Provided by Women Enjoying Beer
Ed Sealover
By Ed Sealover – Senior Reporter, Denver Business Journal

Focus on merits and not macho, says author Ginger Johnson.

As the founder of the eight-year-old company Women Enjoying Beer, Ginger Johnson knows a bit about how marketing affects female drinkers.

And when Johnson arrives in Denver to promote her new book in the week leading up to the Oct. 6-8 Great American Beer Festival, she plans to deliver a very blunt message about the messages some brewers are throwing at her: Stop offending women drinkers with sexual innuendo and actually talk about the flavor and story of your product.

“If a product can’t focus on its merits, it shouldn’t be in the marketplace,” Johnson said in an interview regarding the book, “How to Market Beer to Women: Don’t Sell Me a Pink Hammer.” “A lot of times beer marketing is something that repels instead of attracts.”

A hardware-industry executive who came to love beer while hanging out with friends at a brewpub in her home state of Oregon, Johnson points to this statistic: Among adults who consume alcoholic beverages, 70 percent of males drink beer, but only 30 percent of females do.

Women, she said, want to be educated by a product’s marketing. Discussions about its tastes, its origins, the people who make it all attract them to want to try a product.

Johnson also says that successful outreach on beer avoids overly broad descriptions such as “good,” “bad,” “light,” “dark” and “heavy” that are subjective to everyone’s own palate. Speaking directly to flavors will allow consumers to make up their own minds.

Johnson, who consults through her company and speaks often on beer/food pairing, also dispels that there are female flavors, like lighter or fruitier beers. Women are just as likely as men to drink a complex, bitter double IPA if they understand the flavor and appreciate it, she said.

“It’s absolutely ludicrous that people think flavor would have a gender,” she said. “Gender and flavor are not connected ... Nobody is conditioned to like or not like anything.”

And she also argues against the idea that the small number of women-owned or women-operated breweries naturally do a better job of marketing to females.

No brewer should ask a woman to drink their beer just because it’s the product of someone of the same sex as her, just as no one says, “I’m a man who owns this brewery, so men should drink this beer,” Johnson said.

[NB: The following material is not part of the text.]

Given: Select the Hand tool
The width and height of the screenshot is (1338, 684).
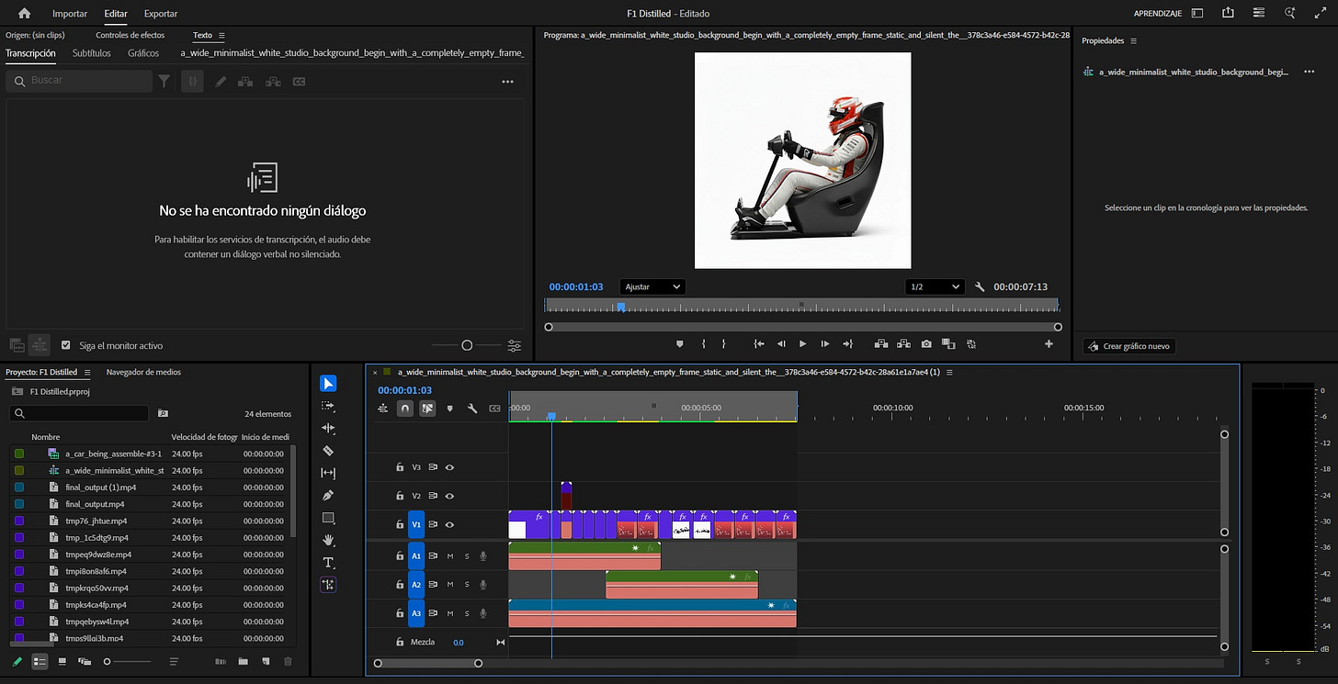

In fact, when asked for a Colorado example of a company that markets beer well to females, Johnson pointed to Longmont’s Left Hand Brewing, an employee-owned company overseen by co-founder Eric Wallace. Wallace may have a Y chromosome, but his brewery also has a group called Ales For Females that hosts thrice-monthly meetings only for women drinkers, run by Left Hand’s tasting room manager and Eric’s wife, Cinzia Wallace.

Recent topics for the group included an examination of German lagers — a talk given by a male, in fact — as well as discussions of Prohibition and of early colonial beer efforts.

In other words, Johnson noted, they’re talks about beer, without fluff and without efforts to sex it up.